WHAT IS NEEDED:
Search the listing for "computer" and copy every line where it appears.

━━━━━━━━━━

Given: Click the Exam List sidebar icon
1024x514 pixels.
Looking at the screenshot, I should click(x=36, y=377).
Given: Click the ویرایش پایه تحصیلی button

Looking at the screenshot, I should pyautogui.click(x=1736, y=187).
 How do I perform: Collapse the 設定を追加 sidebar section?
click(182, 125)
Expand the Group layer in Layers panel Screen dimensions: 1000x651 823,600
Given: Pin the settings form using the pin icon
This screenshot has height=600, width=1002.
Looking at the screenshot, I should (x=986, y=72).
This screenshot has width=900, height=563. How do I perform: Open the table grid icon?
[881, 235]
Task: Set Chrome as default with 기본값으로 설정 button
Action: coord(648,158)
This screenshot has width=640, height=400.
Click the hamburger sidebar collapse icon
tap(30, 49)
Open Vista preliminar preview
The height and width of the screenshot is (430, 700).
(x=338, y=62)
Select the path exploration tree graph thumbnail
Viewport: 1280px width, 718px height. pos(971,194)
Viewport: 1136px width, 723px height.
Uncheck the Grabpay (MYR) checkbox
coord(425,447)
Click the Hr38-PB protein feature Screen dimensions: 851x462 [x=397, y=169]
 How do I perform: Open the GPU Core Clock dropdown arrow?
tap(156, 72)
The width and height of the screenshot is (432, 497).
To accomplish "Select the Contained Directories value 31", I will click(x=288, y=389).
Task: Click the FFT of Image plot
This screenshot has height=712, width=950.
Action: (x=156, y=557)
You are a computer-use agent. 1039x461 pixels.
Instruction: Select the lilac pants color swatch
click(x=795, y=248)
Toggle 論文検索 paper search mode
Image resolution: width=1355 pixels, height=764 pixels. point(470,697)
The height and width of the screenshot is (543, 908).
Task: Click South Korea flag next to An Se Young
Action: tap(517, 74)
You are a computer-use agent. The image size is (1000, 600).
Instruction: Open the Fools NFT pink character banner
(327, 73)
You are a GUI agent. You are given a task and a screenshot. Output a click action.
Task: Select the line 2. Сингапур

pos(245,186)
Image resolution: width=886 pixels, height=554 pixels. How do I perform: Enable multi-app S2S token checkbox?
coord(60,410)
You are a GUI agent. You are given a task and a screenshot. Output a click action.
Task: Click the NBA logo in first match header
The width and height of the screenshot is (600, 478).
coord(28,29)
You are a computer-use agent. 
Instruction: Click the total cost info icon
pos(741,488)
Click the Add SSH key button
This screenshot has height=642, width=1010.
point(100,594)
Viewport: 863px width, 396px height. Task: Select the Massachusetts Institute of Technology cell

━━━━━━━━━━

SOLUTION TO THE PROBLEM:
You are a computer-use agent. 1039x461 pixels.
You are a computer-use agent. The image size is (1000, 600).
You are a computer-use agent. 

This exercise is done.